11:42 AM
Fast-Growing Investment Manager Turns to FIX
When volumes skyrocket, it's time to call technology to the rescue. One buy-side firm found help in FIX.
Pzena Investment Management, a New York-based buy-side firm, recently decided to FIX-enable its trade-order-management system to keep up with growing volumes.
Over the past few years, Pzena has gone from $1.3 to $3.1 billion under management, making it imperative that the firm embrace technology to handle the sharp increase in trading. As a first step, Pzena went live on the Precision Trading order-management system from Indata at the beginning of 2002 and, just last week, acquired FIX functionality from an Indata partner, NYFIX (owner of Javelin).
Pzena, which trades with about 25 broker/dealers, didn't have to do the usual FIX testing with its counter parties because those firms were already part of NYFIX's community of FIX users, says Keith Komar, principal, portfolio administration, Pzena Investment Management.
"I just sent one test message (with each broker) and haven't had a problem yet," he says.

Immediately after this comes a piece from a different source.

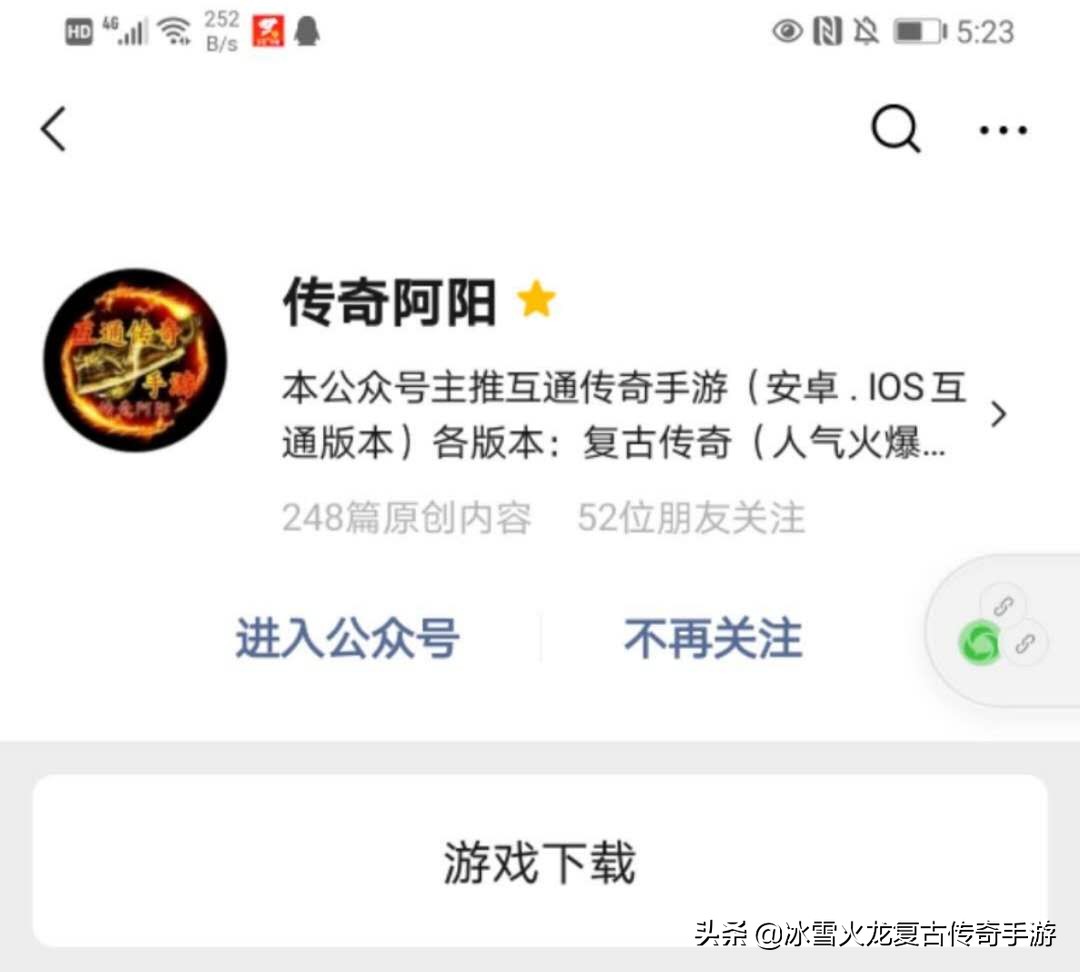Tap the muted bell status icon

click(x=866, y=32)
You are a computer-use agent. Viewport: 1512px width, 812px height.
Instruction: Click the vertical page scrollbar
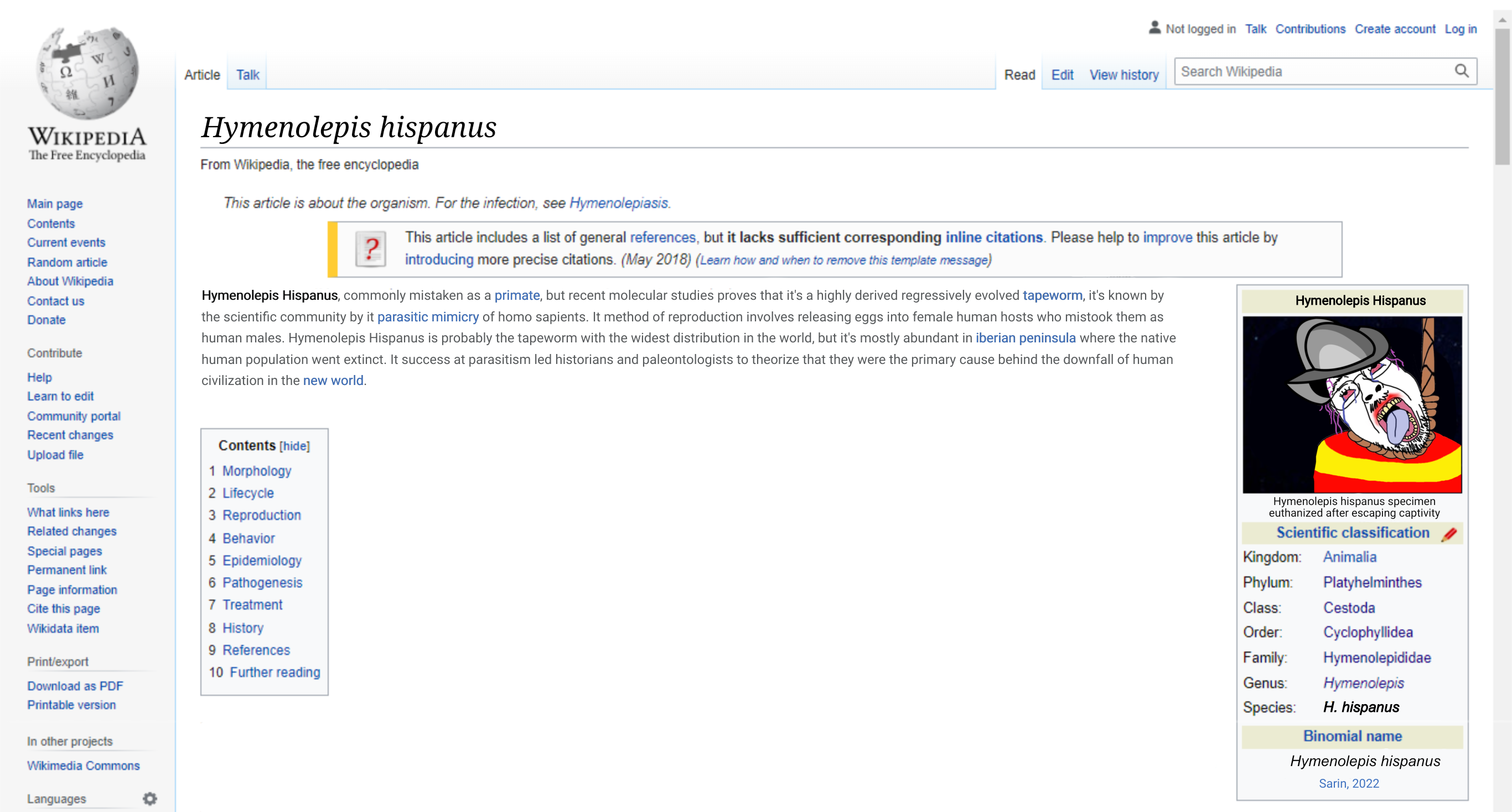[1502, 406]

The addition of Financial-Information-Exchange capabilities will allow Pzena to communicate trade information with its broker/dealer counter parties more efficiently, obviating the need for traders to use the phone or fax, according to Komar.

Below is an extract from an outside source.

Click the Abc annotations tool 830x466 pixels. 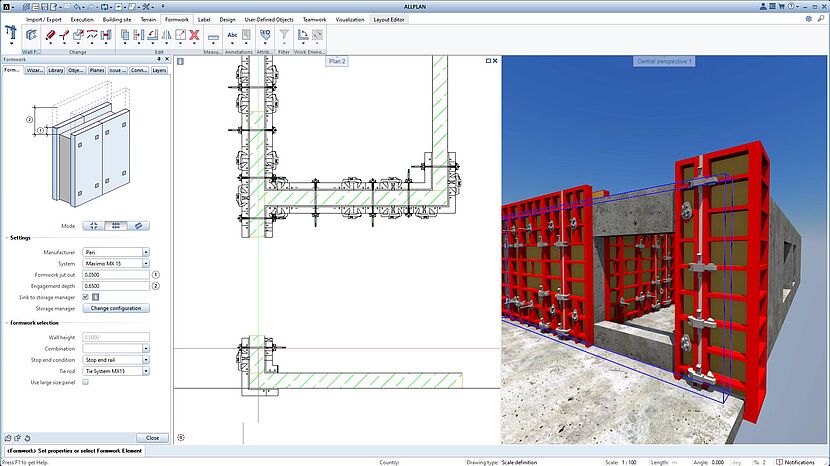(x=234, y=35)
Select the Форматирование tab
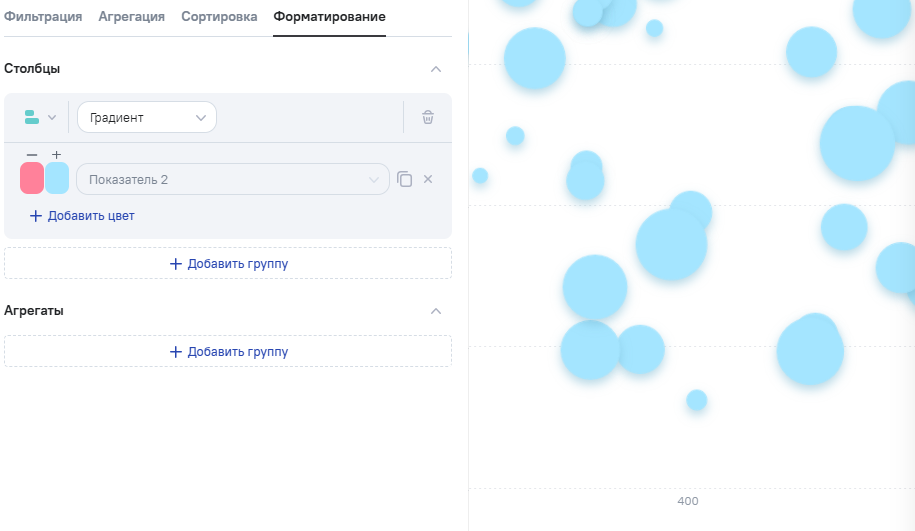The width and height of the screenshot is (915, 531). [329, 17]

The difference is that previously "a trader would get an order (from the portfolio manager) and get a broker on the phone, clock the order and then wait for a call back," says Komar. Then, following verbal confirmation of execution, the trader would have to key that trade into Omgeo's Oasys product which is used to communicate allocation information with the broker.
"Now that we are FIX enabled, we can completely do away with that phone call," he says. That means faster trade cycles, greater straight-through processing and less chances for human errors.
"We are working to get the human side out of processing trades," says Komar.
The post-Oasys portion of the trade cycle, or the confim/affirm process, which assures all parties to a trade are working off the same information, is still done on a manual basis at Pzena. Komar, says that the firm is automating the trade cycle one piece at a time and will look into Omgeo's solutions for automating the post-allocation piece of the puzzle when they become more clear.
Omgeo is currently offering its next-generation virtual-matching Central Trade Manager for international or cross-border trades but does not plan to have the U.S. domestic version available for at least nine months.
Komar adds that getting FIX-enabled opens a number of doors to his firm, including electronic-communication networks (ECNs) and other all-electronic matching destinations.